Excerpted passage »
- Opening Delimiter -

Full polished concrete flooring replacement for a national retailer. Store had to remain open until close and reopen at normal time the next morning. Single continuous overnight window with a $4,000/hour penalty clause for any overrun.
The store's sales floor was active until 10pm. Demolition and install had to happen in one continuous overnight window. Any overrun meant the store opened late — the penalty clause made each hour of delay cost $4,000, which added up fast. Floor needed to be ready for foot traffic by 8am, no exceptions.
Pre-staged all materials inside the store before 8pm so nothing was waiting on a delivery truck. Two crews: demolition crew (8pm–midnight) and install crew (midnight–5am). Crews transitioned in the center aisle so no overlap zone. Demo crew used hand tools and electric saws — no gas equipment, ventilation concern overnight. Install crew finished with enough buffer for a cleaner walkthrough before store open.
Floor installed and store opened at 8am sharp. Zero merchandise damage. The project manager noted the crews worked with "impressive coordination" — the overlap transition at midnight was clean, no wasted time in handoff. No callbacks, no punch list, no conversation about the penalty clause.
Sheet vinyl installation across a 12-room clinical wing and adjacent corridors in an outpatient surgery center. Infection-control protocols required negative-pressure containment during all work phases. All seams heat-welded per healthcare spec — no adhesive seam tape.
The surgery center couldn't shut down — running procedures Monday through Thursday. Work had to happen in phased containment: seal the wing, work overnight, test air quality before reopening. Any variance in air pressure during work could trigger an infection-control flag and shut down the entire center. This wasn't a scheduling risk — it was a patient-safety risk.
Installed negative-pressure enclosures with HEPA-filtered air scrubbers running 24/7 during work phases. Work was staged wing-by-wing, never occupying active clinical space. Our crew worked 6pm–6am on Wednesday and Thursday nights (lightest procedure load) plus Saturday full days. All sheet vinyl seams were heat-welded per healthcare spec — no adhesive seam tape.
6,200 sqft installed across 3 wings over 14 days. Passed the facility's final infection-control inspection with no citations. The director of operations said it was the cleanest turnover they'd seen from a flooring contractor. The surgery center has called us back for two subsequent projects.
Carpet tile replacement and wall repaint in a 120-room hotel's lobby, main corridor, and upper-floor hallways. Work happened around guests with no disruptions to check-in or housekeeping — using zero-VOC paint products throughout so no guest displacement was required.

- Closing Delimiter -

Given information »
- Opening Delimiter -

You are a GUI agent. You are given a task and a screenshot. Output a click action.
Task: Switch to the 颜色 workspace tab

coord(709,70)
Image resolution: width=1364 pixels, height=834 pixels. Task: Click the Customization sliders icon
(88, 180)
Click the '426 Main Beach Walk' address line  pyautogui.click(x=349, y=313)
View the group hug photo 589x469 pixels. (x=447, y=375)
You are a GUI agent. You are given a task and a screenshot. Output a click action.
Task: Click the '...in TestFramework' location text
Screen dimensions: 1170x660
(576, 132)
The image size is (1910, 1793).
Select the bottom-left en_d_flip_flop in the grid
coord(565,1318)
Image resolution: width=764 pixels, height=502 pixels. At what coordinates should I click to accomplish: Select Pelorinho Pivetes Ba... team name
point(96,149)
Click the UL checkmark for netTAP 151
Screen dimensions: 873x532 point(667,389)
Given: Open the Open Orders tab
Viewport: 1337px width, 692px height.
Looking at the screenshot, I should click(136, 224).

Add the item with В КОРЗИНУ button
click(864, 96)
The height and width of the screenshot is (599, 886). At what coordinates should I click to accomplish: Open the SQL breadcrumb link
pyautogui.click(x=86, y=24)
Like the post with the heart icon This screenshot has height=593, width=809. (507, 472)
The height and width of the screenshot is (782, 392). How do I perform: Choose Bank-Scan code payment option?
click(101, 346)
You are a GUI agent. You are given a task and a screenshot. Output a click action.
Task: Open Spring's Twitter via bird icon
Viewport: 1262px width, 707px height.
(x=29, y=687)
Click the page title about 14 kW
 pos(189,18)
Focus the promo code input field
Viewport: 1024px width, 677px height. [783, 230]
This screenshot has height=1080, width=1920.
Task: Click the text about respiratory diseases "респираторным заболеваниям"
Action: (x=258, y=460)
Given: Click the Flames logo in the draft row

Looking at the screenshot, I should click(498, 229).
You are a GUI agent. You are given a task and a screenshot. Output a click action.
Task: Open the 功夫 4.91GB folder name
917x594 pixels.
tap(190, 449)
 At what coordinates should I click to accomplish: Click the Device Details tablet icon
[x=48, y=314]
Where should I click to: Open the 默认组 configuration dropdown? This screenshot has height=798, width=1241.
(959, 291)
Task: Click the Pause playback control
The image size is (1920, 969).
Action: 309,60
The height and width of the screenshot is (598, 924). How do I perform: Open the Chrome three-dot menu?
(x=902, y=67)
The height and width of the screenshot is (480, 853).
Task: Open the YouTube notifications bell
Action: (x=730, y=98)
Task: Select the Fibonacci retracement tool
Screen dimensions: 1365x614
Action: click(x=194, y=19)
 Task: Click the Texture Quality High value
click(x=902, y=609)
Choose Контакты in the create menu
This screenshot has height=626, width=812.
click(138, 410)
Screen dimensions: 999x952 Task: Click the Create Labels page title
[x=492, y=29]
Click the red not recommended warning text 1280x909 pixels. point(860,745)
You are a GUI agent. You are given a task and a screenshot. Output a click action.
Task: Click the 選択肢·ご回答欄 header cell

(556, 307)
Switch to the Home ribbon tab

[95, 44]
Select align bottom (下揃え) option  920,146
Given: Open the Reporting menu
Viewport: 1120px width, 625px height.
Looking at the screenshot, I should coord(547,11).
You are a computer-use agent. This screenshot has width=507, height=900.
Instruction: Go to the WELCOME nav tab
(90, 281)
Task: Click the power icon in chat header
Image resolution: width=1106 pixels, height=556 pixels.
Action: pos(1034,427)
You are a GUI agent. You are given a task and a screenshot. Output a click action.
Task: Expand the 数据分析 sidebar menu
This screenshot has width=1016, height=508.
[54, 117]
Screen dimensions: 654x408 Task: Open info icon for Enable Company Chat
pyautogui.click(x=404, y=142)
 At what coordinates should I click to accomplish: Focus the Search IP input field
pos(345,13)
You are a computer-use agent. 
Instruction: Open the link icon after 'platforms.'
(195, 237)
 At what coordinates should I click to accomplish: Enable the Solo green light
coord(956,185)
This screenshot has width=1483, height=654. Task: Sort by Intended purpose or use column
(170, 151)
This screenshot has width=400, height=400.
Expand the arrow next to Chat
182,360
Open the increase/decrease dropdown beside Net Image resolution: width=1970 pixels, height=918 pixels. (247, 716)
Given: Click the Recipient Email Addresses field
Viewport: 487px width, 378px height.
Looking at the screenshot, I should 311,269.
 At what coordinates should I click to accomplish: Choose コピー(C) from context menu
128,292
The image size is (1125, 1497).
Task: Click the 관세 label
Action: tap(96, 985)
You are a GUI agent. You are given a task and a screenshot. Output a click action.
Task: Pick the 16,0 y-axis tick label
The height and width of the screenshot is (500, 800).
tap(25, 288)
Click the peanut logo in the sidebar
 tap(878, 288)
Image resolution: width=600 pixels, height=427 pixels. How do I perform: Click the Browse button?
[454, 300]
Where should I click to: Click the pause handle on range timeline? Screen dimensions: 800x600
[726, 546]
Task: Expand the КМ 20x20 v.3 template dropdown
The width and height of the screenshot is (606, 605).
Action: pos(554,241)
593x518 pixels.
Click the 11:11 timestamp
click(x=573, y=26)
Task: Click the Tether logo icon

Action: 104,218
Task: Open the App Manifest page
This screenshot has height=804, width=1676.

- Closing Delimiter -

Exercise 1 »
Answer these from the flooring case studies:
(a) What did the penalty clause charge for each hour of overrun on the retail job?
(b) How many square feet were installed at the surgery center, and over how many days?
(c) What kind of paint was used in the hotel?
Exercise 2 » Reproduce word for word the part of the flooring case studies starting at "Sheet vinyl installation" and ending at "seams heat-welded per healthcare spec — no adhesive seam tape.".
Exercise 3 » According to the flooring case studies, why did the demolition crew on the retail job use hand tools and electric saws instead of gas equipment? Answer in one to three sentences.

Exercise solution 1 »
(a) $4,000 per hour.
(b) 6,200 square feet over 14 days.
(c) Zero-VOC paint products.

Exercise solution 2 »
Sheet vinyl installation across a 12-room clinical wing and adjacent corridors in an outpatient surgery center. Infection-control protocols required negative-pressure containment during all work phases. All seams heat-welded per healthcare spec — no adhesive seam tape.

Exercise solution 3 » The crew avoided gas equipment because ventilation was a concern during the overnight work. It used hand tools and electric saws instead.